## WHAT IS NEEDED
Write out every line of the records below again, requests included, and multiply each coordinate in the answers by 2.35, rounding to whole numbers with halves going up. Leave the pictures out.

## DATA PROVIDED

════════════════

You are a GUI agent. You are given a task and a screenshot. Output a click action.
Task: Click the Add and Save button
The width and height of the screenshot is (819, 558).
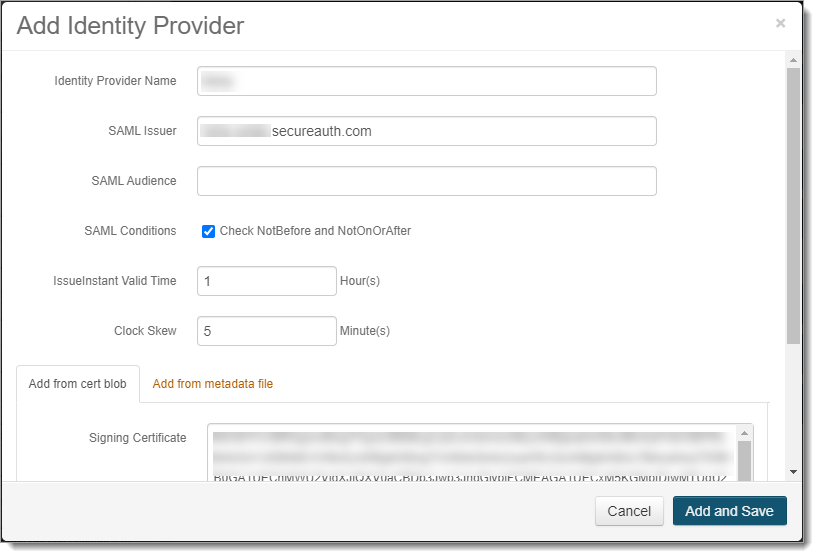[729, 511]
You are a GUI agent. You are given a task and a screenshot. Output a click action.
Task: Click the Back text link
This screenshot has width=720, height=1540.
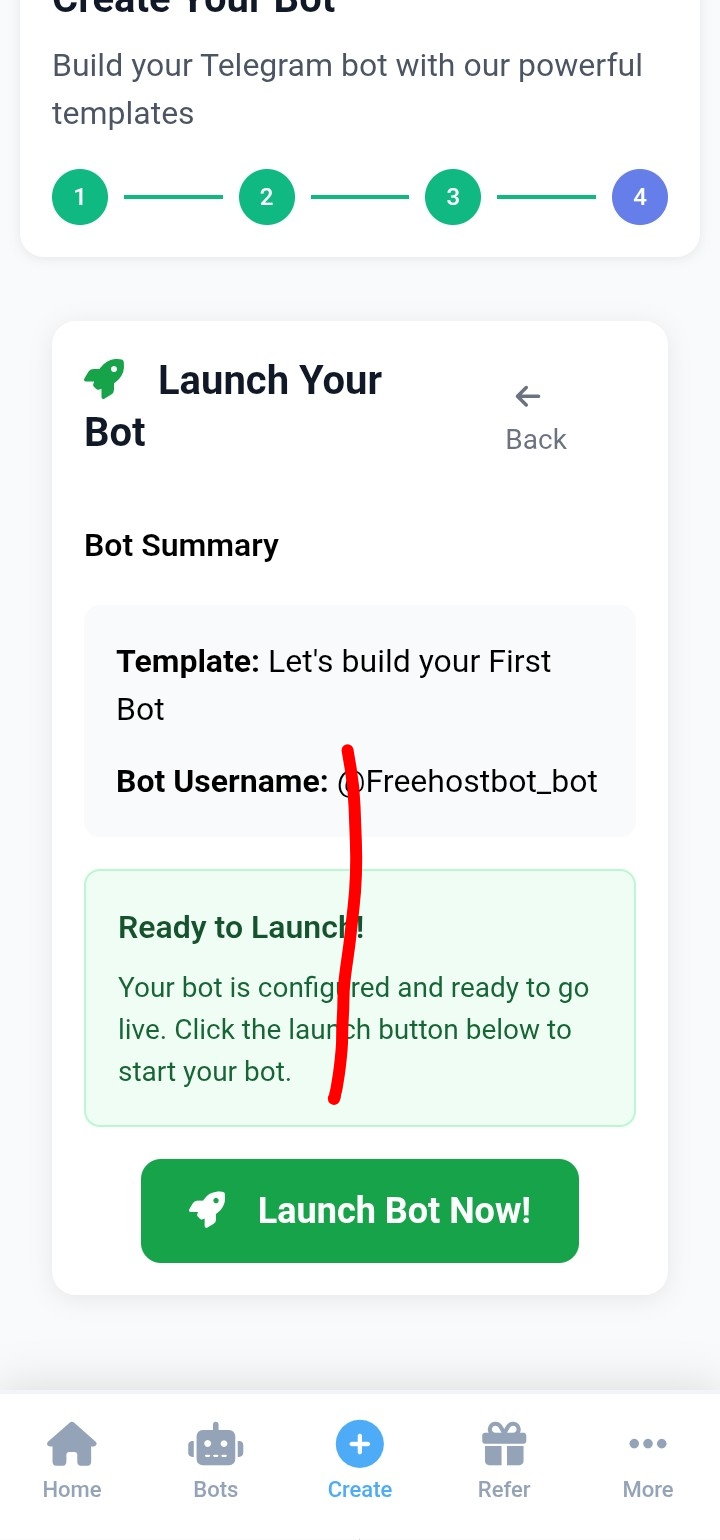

════════════════

## COMPLETE RESPONSE
You are a GUI agent. You are given a task and a screenshot. Output a click action.
Task: Click the Add and Save button
The width and height of the screenshot is (819, 558).
[1713, 1201]
You are a GUI agent. You are given a task and a screenshot. Output a click action.
Task: Click the Back text link
This screenshot has width=720, height=1540.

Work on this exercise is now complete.